Use these tips from the Federal Citizen Information Center to make sure all your summertime grilling is safe and delicious.
The TT questions are brought to you by Berleen, the color of Pacific Ocean and the number that comes after 393.
So yeah, it’s a holiday weekend. 4th of July… Independence Day… whatever you want to call it. What are you doing on July 5th?
Watching the remnants of Alex water my lawn.
Have you ever known anyone who has been kidnapped?
For fun? In college…
Does wiping with newspaper make you a smartass?
Newspaper is the best thing to use when you wipe your windows.

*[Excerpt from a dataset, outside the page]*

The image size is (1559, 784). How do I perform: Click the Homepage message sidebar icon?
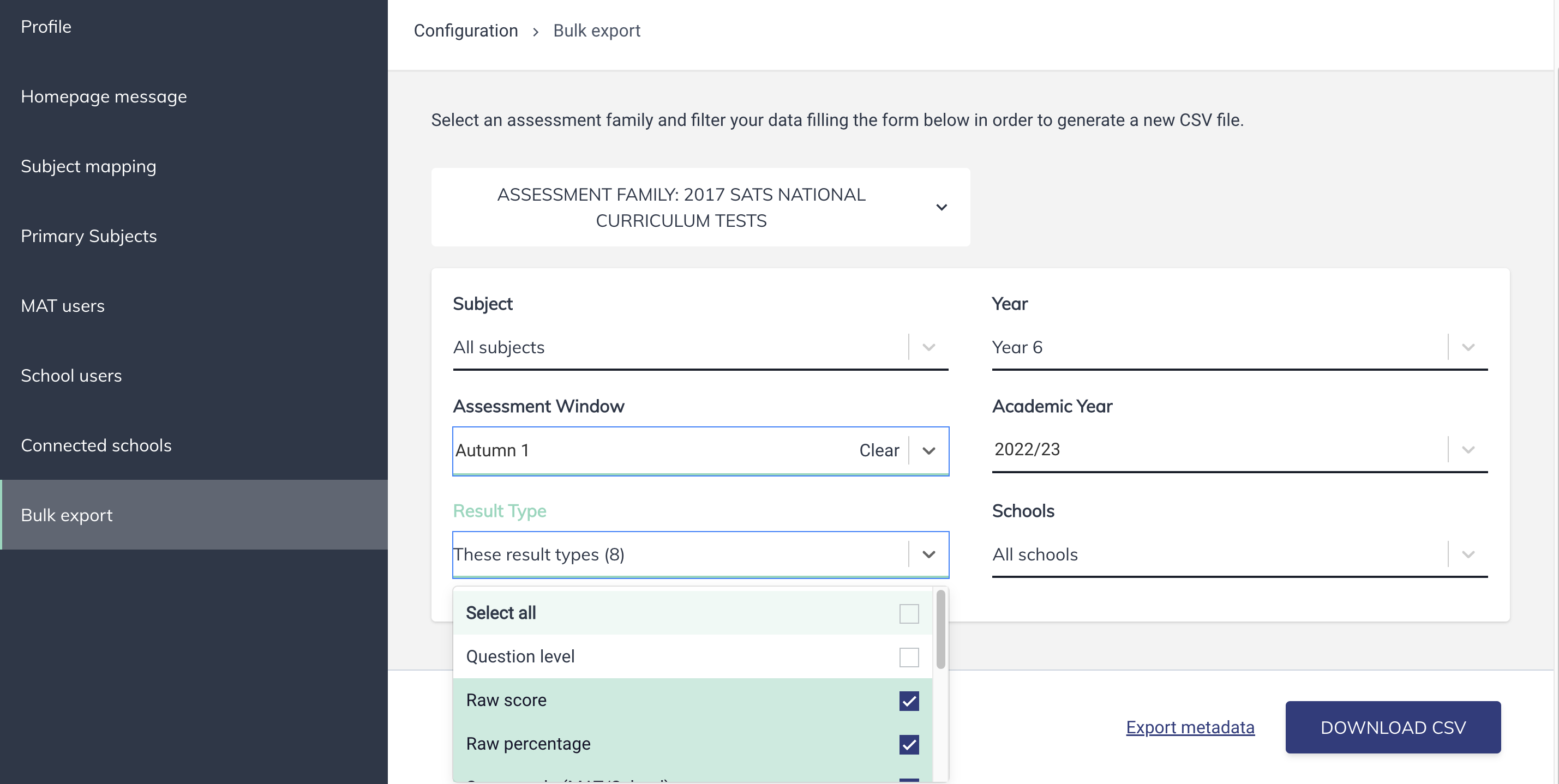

Cleans better than anything.
If someone sends you – or you stumble upon a link that will show you celebrity death photos, do you click the link?
No, I did not check out Gary Coleman. Did you?
Do you decorate your computer/laptop?
Painted it pink and hung paper airplanes from them. Great question.
You see Bud and his lady out walking in a park… suddenly she stops and kicks him square in the ass. What did he say to her?
Something French Twins I’m sure.
There is a cockroach, a tarantula and a mouse in the room – which one do you kill first?
Neither. I get my butt outta there because I’d never want to be in a room that wold have any of those.
Did you know that a hay bale can start on fire by itself? Do you know how?
Never thought about it.
Kimber calls you – what is her voice like?
Does she really exist?
Have you ever played Battleship?
Days of our Lives paid tribute to Francis Reid/Alice Horton this week (Francis, the actress, died in February, Alice (the character) died last week). She was 91 years old and was protrayed as a smart, witty, funny, loving, always gave the best advice type woman. Wonderful mother, grandmother, friend… many characters (and cast members) commented on how they strive to be the type of woman she was. Is there someone in your life that you strive to be like?
Huh? It’s a TV show.
Do you attend parades?
Use to when my kids were in marching band.
If Berleen were to purchase three 10-gallon tubs of the peanut butter that they use at Dairy Queens, would you think any less of her?
Less than what?
If all the flowers but one kind withered and died, never to grow again, but that one kind of flower would grow worldwide forever, what would you want the surviving flower to be?